3.1.- Ponendosi in linea di continuità con l’orientamento giurisprudenziale su richiamato, si deve allora affermare che la società che, parte attrice in un giudizio risarcitorio, volontariamente si cancelli dal registro delle imprese, in pendenza di giudizio, quando l’accertamento giudiziale non sia concluso, si presume che abbia tacitamente rinunciato alla pretesa relativa al credito, ancora incerto ed illiquido, per la cui determinazione il liquidatore non si sia attivato, preferendo concludere il procedimento estintivo della società.

La presunzione di rinuncia della società alla pretesa creditoria comporta che non si determini il fenomeno successorio invocato dai ricorrenti e che pertanto questi, non succeduti nella pretesa sub iudice, non siano legittimati ad impugnare la sentenza d’appello che abbia rigettato questa pretesa.

Il ricorso per cassazione, proposto in qualità di aventi causa e soci della società estinta per essere stata cancellata dal registro delle imprese, è perciò inammissibile.

Le spese del giudizio di legittimità seguono la soccombenza e si liquidano come da dispositivo.
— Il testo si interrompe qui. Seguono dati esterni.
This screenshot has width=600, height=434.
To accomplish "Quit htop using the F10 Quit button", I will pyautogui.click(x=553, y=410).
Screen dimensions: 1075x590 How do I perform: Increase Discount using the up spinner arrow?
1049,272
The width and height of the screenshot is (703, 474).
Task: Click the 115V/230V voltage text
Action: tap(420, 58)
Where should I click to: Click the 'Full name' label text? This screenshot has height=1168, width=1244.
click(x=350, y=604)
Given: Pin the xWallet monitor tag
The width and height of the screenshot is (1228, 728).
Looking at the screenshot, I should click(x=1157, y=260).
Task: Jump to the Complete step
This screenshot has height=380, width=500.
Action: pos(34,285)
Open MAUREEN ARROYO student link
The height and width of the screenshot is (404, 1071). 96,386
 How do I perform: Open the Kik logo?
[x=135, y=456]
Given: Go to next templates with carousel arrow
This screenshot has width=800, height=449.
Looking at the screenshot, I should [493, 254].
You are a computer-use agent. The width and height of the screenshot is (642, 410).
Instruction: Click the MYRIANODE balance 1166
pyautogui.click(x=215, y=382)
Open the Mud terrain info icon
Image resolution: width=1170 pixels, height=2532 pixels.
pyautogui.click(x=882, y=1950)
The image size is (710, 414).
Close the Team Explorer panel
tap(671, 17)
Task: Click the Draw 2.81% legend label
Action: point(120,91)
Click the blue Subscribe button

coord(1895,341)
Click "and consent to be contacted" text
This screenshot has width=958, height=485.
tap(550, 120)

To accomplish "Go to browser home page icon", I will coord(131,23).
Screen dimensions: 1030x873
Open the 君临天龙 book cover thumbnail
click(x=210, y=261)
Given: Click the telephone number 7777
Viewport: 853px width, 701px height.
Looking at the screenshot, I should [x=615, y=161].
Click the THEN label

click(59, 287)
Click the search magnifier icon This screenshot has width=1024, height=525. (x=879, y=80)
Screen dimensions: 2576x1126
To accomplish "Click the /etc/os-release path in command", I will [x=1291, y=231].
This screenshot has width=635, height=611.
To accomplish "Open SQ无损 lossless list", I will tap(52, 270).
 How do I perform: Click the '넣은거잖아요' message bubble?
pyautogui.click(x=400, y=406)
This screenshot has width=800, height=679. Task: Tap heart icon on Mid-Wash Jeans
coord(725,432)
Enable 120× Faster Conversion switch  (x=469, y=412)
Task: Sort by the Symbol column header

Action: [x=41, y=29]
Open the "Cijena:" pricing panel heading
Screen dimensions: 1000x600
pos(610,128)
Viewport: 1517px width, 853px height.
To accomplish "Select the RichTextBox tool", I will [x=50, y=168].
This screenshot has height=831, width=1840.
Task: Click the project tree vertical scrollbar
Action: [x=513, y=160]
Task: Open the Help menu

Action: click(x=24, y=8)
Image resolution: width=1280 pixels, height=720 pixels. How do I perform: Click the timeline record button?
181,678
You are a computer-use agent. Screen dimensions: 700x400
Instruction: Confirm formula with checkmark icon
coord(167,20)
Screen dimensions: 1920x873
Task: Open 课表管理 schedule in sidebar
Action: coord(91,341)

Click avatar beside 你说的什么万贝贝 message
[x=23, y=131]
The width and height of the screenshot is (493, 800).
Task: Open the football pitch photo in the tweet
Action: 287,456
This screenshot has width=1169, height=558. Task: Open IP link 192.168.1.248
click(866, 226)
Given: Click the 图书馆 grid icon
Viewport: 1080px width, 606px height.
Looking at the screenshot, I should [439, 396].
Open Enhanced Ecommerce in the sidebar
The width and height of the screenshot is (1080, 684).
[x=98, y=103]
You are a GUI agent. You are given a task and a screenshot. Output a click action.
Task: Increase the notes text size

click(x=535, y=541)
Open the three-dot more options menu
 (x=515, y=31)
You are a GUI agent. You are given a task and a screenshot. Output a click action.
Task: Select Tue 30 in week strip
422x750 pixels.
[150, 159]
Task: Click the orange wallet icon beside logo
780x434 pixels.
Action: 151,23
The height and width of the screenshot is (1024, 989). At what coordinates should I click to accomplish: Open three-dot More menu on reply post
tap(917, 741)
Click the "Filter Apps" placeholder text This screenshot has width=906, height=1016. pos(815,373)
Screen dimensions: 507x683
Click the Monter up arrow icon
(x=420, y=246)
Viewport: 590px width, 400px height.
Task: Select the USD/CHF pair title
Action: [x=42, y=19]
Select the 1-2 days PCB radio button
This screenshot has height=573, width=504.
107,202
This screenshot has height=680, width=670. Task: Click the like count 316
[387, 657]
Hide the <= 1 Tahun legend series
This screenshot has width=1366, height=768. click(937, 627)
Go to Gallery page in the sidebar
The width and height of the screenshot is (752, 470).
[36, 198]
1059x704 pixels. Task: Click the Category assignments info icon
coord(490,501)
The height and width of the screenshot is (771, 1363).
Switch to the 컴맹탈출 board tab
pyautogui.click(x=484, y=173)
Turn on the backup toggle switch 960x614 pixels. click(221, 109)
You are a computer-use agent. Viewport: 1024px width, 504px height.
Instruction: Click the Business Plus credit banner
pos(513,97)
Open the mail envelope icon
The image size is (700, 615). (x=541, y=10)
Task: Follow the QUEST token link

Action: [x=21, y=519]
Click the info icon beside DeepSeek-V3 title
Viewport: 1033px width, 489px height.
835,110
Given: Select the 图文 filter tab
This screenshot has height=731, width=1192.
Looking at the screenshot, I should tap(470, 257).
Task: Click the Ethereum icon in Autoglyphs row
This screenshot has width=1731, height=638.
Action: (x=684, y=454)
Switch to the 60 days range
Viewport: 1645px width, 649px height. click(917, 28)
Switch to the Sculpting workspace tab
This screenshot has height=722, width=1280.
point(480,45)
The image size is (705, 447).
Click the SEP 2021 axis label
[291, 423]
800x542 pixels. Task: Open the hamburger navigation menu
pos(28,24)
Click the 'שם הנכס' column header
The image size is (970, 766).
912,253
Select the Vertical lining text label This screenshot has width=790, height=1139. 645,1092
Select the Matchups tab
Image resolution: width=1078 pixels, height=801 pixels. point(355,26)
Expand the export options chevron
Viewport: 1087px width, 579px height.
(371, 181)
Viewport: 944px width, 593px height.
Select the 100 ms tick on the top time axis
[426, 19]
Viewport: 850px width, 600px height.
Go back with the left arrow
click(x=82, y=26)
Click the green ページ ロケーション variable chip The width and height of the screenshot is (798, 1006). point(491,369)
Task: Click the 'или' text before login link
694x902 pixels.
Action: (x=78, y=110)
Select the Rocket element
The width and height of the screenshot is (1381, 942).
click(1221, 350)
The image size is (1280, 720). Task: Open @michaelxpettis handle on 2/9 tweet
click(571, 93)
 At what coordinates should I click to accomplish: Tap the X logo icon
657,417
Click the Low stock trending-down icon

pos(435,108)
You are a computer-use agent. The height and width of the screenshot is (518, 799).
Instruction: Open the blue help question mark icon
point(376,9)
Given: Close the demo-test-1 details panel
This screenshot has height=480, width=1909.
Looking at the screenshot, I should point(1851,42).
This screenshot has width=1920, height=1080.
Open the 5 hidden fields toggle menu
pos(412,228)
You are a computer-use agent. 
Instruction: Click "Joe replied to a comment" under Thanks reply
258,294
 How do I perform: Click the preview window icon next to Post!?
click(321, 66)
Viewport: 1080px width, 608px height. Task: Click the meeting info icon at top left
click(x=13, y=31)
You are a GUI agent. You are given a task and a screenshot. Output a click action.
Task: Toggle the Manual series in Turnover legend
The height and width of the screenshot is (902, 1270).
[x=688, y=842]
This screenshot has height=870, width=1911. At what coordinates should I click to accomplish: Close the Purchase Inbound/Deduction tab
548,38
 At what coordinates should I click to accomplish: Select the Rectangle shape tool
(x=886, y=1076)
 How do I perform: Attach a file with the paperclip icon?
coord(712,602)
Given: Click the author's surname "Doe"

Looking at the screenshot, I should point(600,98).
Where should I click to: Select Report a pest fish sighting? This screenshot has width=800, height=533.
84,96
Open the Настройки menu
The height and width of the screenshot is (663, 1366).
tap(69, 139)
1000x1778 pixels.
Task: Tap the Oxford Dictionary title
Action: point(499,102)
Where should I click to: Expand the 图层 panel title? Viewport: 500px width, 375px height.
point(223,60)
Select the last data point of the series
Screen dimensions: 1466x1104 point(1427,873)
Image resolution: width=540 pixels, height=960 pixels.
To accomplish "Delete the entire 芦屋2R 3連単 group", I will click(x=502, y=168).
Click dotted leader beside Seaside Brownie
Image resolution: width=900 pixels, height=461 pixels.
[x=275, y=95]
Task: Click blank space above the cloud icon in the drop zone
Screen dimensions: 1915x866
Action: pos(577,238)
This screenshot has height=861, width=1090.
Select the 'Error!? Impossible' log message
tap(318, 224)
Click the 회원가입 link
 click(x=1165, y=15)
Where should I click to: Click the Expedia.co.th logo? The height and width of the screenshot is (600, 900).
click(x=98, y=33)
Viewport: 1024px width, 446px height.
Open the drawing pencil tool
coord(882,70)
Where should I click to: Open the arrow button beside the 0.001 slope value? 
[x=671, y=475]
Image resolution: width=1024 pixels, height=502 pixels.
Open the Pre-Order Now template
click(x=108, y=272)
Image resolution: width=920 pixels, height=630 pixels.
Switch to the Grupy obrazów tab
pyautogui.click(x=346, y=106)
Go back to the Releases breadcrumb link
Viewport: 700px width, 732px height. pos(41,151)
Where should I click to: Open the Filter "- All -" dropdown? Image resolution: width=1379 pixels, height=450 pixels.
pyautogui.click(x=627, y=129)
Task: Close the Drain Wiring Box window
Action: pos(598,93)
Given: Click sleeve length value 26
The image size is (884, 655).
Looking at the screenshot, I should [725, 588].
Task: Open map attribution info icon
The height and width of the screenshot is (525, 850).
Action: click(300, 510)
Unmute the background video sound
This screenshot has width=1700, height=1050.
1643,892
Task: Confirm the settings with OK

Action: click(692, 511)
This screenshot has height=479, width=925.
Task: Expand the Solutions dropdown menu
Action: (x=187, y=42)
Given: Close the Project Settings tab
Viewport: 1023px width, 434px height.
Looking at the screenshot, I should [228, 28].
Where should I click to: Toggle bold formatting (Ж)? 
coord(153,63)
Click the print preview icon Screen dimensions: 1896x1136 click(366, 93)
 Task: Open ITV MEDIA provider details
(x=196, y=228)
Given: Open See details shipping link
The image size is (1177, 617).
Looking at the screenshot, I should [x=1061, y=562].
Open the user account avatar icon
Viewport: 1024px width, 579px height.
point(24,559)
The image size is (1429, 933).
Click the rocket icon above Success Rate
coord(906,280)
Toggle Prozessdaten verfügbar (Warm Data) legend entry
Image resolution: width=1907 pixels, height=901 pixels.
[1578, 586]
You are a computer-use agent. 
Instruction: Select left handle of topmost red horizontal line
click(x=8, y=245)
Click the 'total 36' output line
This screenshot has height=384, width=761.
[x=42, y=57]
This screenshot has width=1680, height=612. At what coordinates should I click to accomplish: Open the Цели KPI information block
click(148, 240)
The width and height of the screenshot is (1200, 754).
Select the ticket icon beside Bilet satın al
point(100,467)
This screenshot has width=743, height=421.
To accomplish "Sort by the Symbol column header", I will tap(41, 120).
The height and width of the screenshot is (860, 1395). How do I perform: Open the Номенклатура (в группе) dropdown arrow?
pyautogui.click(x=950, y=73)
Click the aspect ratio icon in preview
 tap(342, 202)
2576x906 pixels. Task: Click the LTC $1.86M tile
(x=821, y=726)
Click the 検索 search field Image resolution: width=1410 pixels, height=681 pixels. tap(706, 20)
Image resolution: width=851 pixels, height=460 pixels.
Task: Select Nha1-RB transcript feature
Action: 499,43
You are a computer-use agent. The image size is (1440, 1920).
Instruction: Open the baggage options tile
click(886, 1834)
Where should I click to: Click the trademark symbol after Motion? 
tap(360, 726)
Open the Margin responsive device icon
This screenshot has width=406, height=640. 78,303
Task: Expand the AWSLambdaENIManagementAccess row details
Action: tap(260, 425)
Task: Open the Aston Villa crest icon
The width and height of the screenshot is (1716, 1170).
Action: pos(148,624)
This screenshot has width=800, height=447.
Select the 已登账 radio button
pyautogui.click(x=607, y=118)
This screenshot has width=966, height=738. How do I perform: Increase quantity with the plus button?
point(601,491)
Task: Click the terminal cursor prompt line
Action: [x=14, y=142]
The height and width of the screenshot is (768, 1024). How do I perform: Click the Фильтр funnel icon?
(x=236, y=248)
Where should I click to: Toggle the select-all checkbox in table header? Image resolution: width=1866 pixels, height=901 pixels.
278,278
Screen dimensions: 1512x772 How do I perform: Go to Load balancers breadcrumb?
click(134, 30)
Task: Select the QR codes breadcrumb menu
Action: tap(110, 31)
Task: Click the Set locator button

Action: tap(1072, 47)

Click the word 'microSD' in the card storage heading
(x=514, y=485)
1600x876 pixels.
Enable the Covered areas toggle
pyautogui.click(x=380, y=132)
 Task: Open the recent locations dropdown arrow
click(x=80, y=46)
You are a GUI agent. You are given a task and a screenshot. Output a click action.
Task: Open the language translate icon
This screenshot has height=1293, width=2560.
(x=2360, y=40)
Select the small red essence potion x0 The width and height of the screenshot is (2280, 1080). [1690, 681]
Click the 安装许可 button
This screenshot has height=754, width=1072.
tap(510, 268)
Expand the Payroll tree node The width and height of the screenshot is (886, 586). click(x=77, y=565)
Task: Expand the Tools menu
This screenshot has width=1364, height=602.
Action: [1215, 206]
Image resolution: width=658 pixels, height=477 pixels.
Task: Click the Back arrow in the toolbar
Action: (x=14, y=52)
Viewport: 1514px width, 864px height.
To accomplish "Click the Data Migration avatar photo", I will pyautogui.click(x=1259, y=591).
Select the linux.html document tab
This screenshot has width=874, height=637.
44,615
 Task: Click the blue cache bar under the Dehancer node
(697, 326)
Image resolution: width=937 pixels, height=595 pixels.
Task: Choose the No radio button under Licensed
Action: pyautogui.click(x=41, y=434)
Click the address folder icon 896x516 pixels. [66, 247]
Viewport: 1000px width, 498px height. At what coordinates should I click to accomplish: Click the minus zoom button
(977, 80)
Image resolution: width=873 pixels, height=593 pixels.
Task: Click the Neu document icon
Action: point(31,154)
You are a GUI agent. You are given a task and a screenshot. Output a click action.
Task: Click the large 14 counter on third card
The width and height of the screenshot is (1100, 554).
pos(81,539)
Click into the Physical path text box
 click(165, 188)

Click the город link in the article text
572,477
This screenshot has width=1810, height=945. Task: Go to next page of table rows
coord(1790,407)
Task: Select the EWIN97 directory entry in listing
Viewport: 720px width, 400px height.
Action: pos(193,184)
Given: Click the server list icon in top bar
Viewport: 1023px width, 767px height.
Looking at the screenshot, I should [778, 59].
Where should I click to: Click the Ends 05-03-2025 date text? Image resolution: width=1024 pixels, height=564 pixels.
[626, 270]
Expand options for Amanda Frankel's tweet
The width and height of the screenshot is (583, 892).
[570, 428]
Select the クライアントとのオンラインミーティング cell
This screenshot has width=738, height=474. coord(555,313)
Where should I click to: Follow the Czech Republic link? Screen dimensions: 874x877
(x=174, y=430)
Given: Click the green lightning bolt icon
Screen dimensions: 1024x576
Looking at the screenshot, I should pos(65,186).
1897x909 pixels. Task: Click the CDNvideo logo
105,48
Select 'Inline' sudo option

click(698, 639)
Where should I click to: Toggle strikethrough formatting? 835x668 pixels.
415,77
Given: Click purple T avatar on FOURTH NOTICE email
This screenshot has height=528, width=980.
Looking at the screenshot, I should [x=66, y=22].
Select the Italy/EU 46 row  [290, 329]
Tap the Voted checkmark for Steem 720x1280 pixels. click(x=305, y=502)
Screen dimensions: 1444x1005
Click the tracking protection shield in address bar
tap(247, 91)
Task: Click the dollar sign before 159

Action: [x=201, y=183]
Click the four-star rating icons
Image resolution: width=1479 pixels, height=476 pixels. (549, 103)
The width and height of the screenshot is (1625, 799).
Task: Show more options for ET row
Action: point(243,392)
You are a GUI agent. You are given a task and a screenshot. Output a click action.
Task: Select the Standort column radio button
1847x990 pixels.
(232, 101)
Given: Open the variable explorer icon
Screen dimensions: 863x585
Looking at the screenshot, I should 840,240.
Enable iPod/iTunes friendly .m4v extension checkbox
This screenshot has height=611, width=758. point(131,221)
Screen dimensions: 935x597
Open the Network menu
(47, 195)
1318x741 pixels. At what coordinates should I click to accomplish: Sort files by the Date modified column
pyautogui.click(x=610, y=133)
Avuto riguardo al fatto che il ricorso è stato notificato dopo il 31 gennaio 2013, sussistono i presupposti per il versamento dell’ulteriore importo a titolo di contributo unificato pari a quello dovuto per il ricorso principale, a norma del D.P.R. n. 115 del 2002, art. 13, comma 1 bis.

PQM

La Corte dichiara inammissibile il ricorso. Condanna il ricorrente, in proprio e nella qualità indicata in epigrafe, al pagamento, in favore della resistente, delle spese del presente giudizio di legittimità, che liquida nell’importo complessivo di Euro 15.200,00, di cui e 200,00 per esborsi, oltre rimborso spese generali, IVA e CPA come per legge.

Ai sensi del D.P.R. n. 115 del 2002, art. 13, comma 1 quater, dà atto della sussistenza dei presupposti per il versamento, da parte del ricorrente dell’ulteriore importo a titolo di contributo unificato pari a quello dovuto per il ricorso principale, a norma del comma 1 bis dello stesso art. 13.

Così deciso in Roma, il 24 maggio 2016.